Basically, it means the following:
- Eviction orders issued prior to COVID may now be executed (meaning that the Sheriff is now authorized to remove residents from the unit).
- Starting on June 25th, orders of possession entered against residents who fail to provide a declaration of COVID-related hardship can be enforced.
This new Executive Order does not lift the other provisions of the Eviction Moratorium, although the Governor’s office has indicated that they intend to lift the Moratorium in August.
This is a consequential step: it allows rent-related evictions for the first time in over a year. There will be a lot of attention paid to these cases, by the media, by advocacy groups and by public officials.
We know that eviction is a last resort.
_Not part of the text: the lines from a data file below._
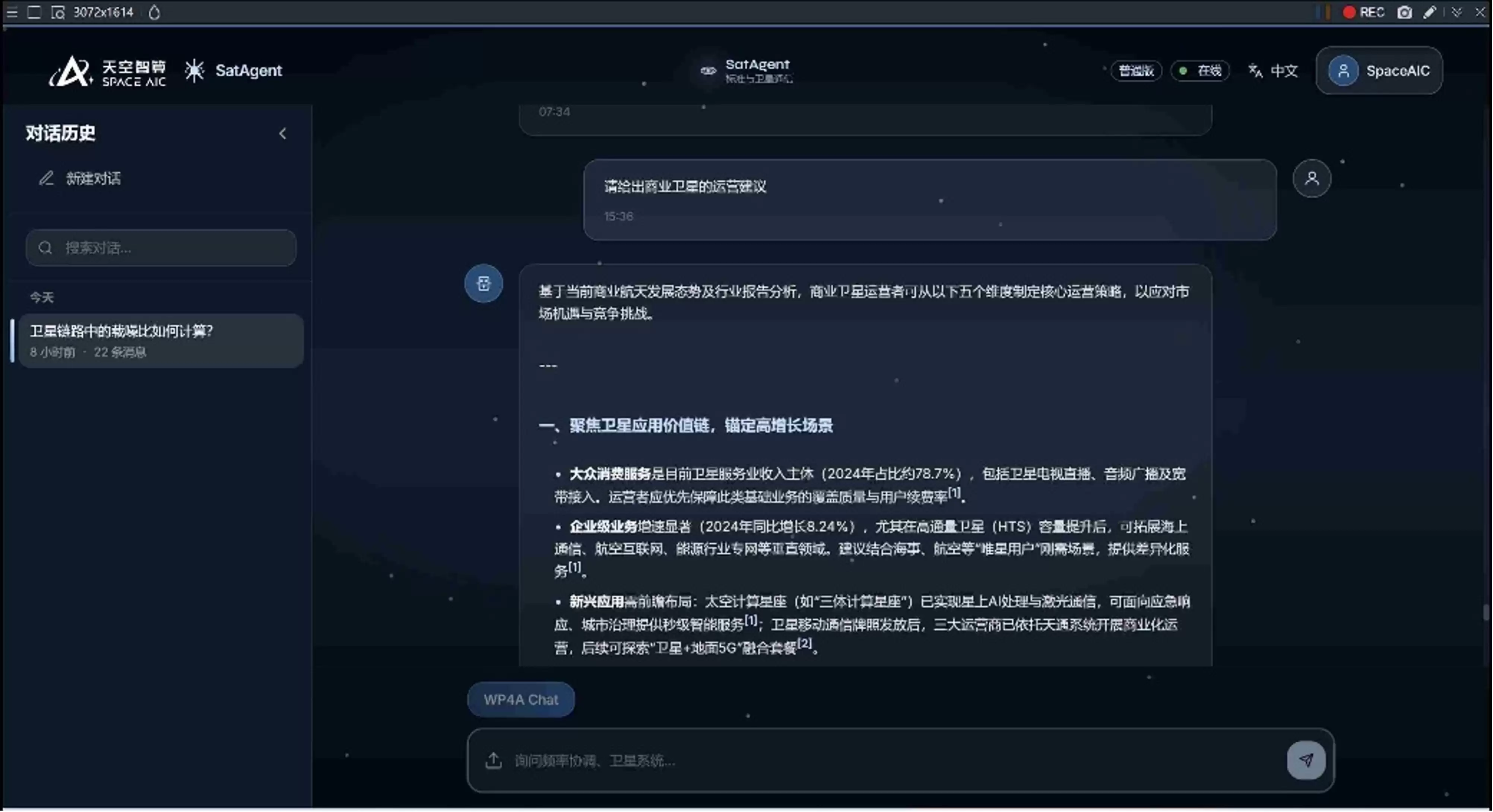Open the 中文 language selector

coord(1273,71)
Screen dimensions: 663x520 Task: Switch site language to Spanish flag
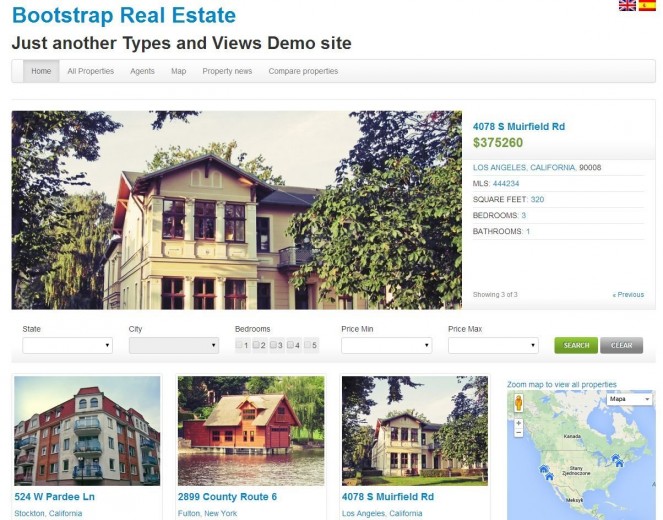click(647, 5)
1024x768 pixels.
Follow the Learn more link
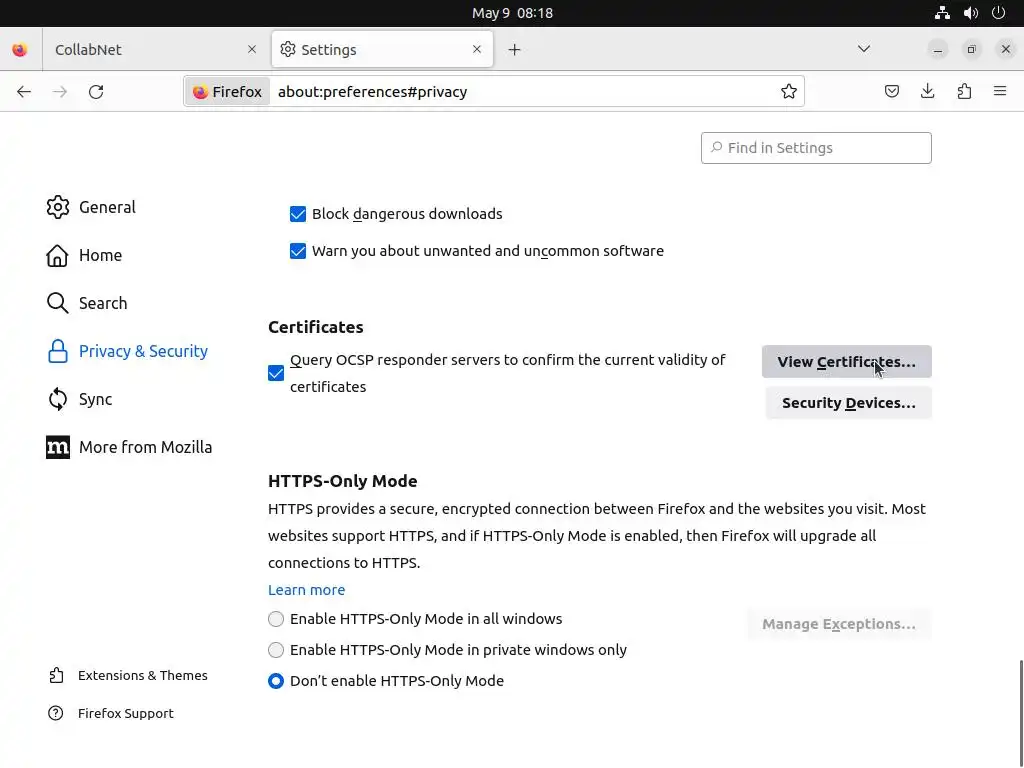[306, 590]
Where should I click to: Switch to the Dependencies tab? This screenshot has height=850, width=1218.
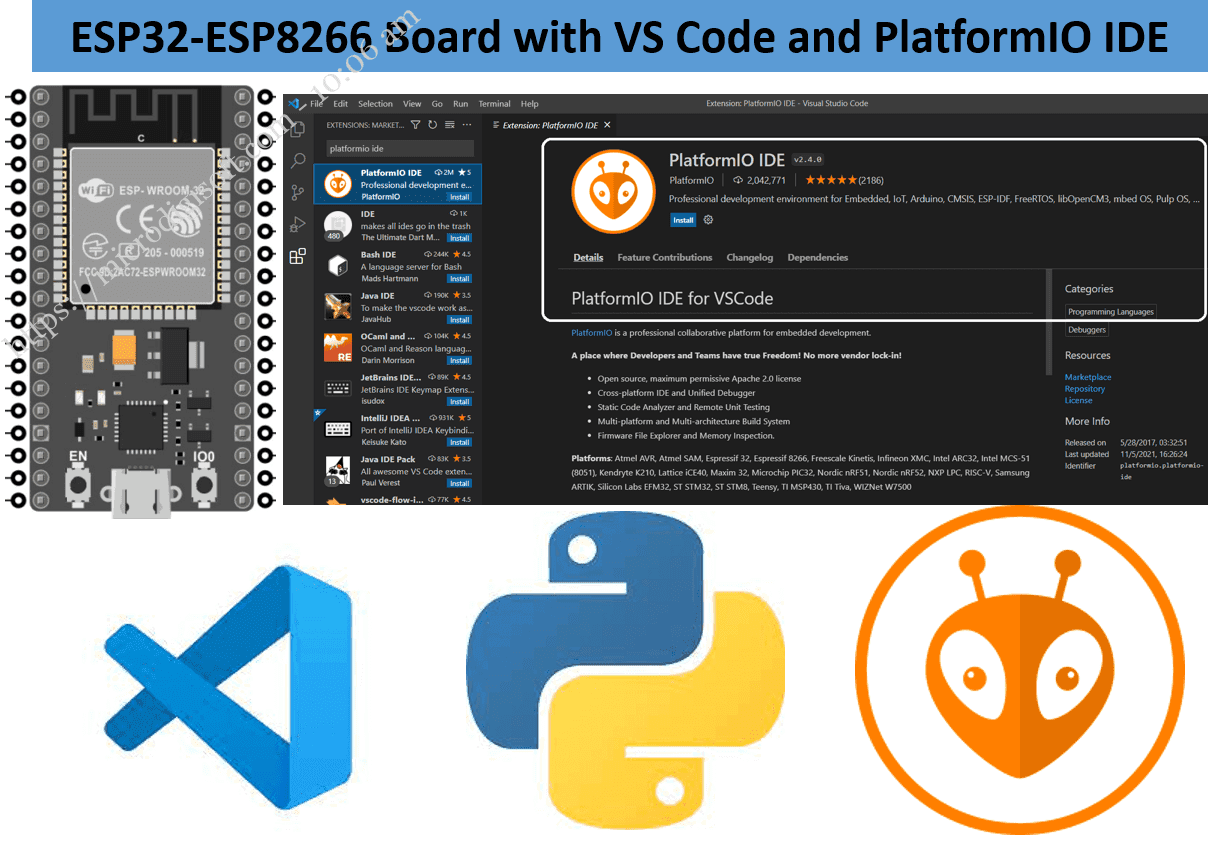pyautogui.click(x=817, y=257)
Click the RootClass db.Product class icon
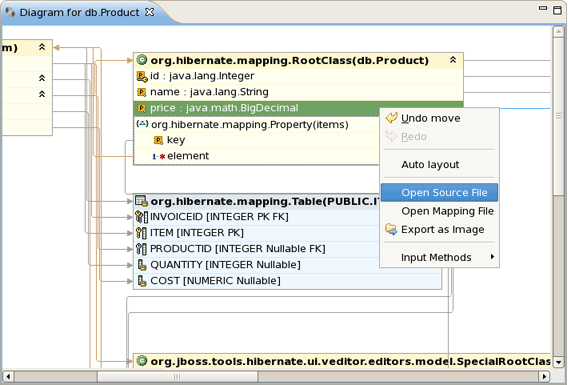Screen dimensions: 568x385 click(x=142, y=60)
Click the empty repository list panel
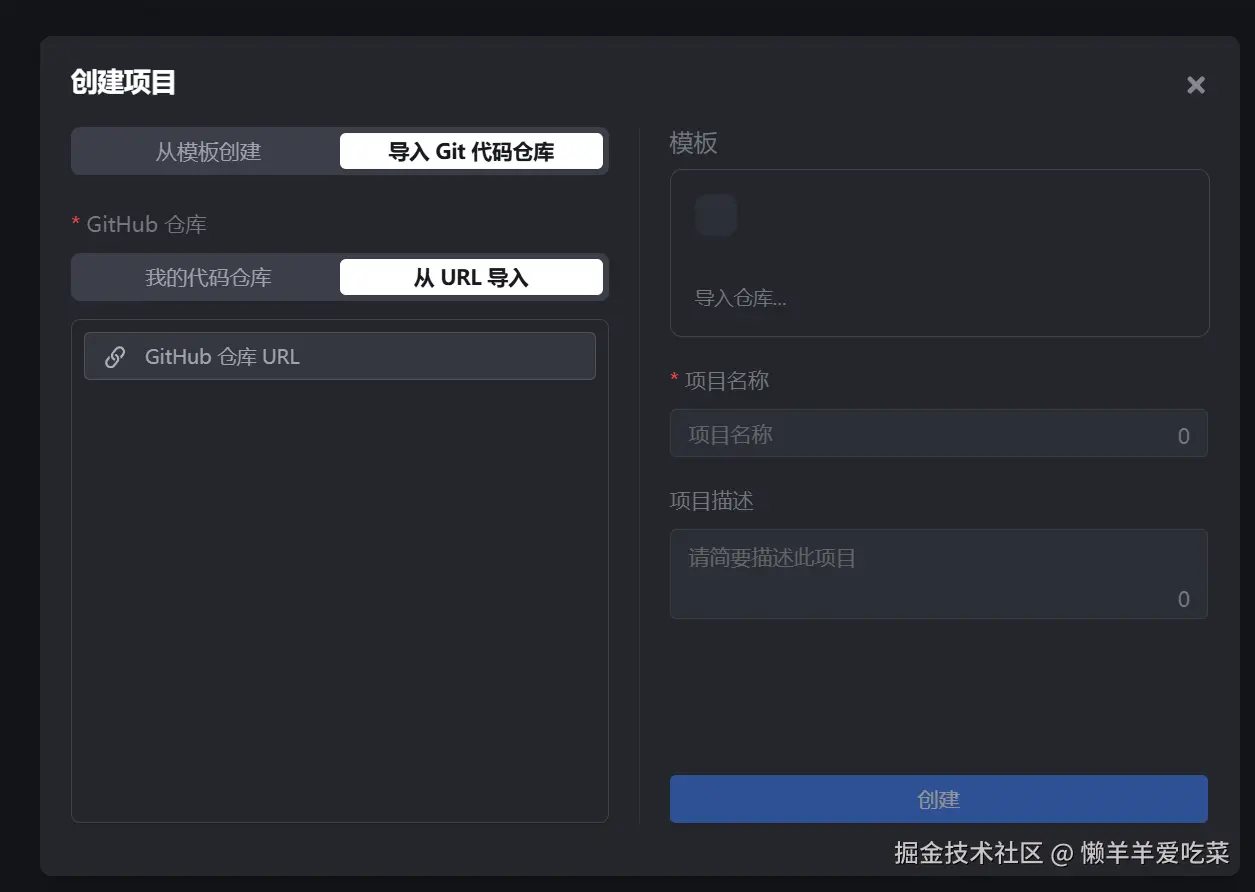 340,600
Housing providers want to keep good tenants, and they prefer to work out an arrangement rather than go through a painful, expensive and protracted legal process.
- Consider consulting an attorney before serving an eviction notice, to ensure that the process is handled cleanly and fairly.
- Communicate your intentions clearly: state directly that the resident should contact you or your agent to discuss the situation.
- Understand that this is an emotional event for the resident, and be prepared to discuss the situation calmly and compassionately. A negotiated settlement is almost always the best outcome.
- If advocacy groups or the media contact you regarding the situation:
- Reply respectfully that you cannot talk at that time.
- Get complete contact information, and commit to getting back to the person.
- Contact your NBOA team for assistance.
- We will assist you handling the situation to minimize the risks of miscommunication or escalation.